Hi,

Could you share a snapshot of the read length distribution plot that is generated as part of the report? Also, what is the size of the library you are using for sequencing after adding the adapters and barcodes?

Do you have the image for your Qiaxel? Does it have the resolution for pg amounts of adapter dimer?

You could also look at the most populated short reads. That would tell you for sure.

Hi. Read length histogram attached - this is for the entire run. The control library histogram (tiny little thing that can't be expanded annoyingly) has no short peak. The amplicons *should* be 258bp inc adaptors and barcode.

Resolution for the Qiaxcel cartridge in use is 20-50bp so not ideal, but it detected nothing shorter than 269 with a marker detected at 15bp.

However having been given a nudge in the right direction I have discovered that the short reads are a combination of the forward primer (after removal of adaptor + barcode) and a fragment of the reverse compliment of the reverse primer (after removal of the adaptor). Analysis on Oligo Analyzer confirms the fragment matches the region of heterodimer overlap at -16 dG, so it seems I have lots and lots of heterodimer. Which begs the question why did the Qiaxcel not detect them and how did these 69bp (inc adaptors + barcode) fragments get through eGel size selection and then AMPure XP clean up which is supposed to select for fragments >100bp?!

Next step is a comparison of fewer cycles, multiple clean ups and touch down PCR. Lab work is hard!

I think general concensus is that fusion primer dimers are able to anneal with the amplicon molecules. We certainly have seen this in several amplicon samples. This seems to happen most often in samples that are amplified with universal primers.

Only solution we have found for problematic samples is to purify using ampure XP as many rounds as necessary (often 6-9 rounds). We will check the 454 samples with pcr using specific A- and B-primers (~20nt long) and Ion Torrent samples with A- and trP1-primers. If you have trace amounts dimer molecules in your sample, they will be ampilified.

We had same problem and we also tried several ampure rounds, but what definitively works for us was load the library on an agarose gel, select the right size and gel extraction.

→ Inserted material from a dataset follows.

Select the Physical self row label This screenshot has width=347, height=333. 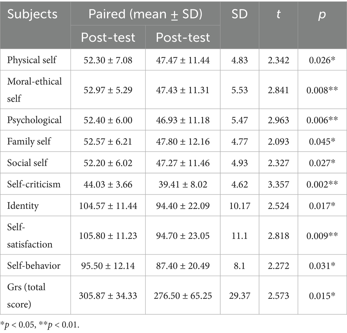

Hi. I ran 4 samples recently comparing single and double AMPure cleanup and double cleanup followed by EGel size selection on two different DNA extractions. The results are substantially better from initial analysis (mean read lengths of 185 and 160bp) with the most significant peak at 200bp as expected. I will try 3 x cleanup with and without EGel next I think. As for cutting out the band I have heard of others having success with this - I just can't understand why that works yet EGel doesn't!

have you tried adding less primer or performing less cycles? You don't need much library to run.

The last of my 5 previous PCR runs was with less primer so that will be one of my next comparisons. I will also look at less cycles as I progress through the various options.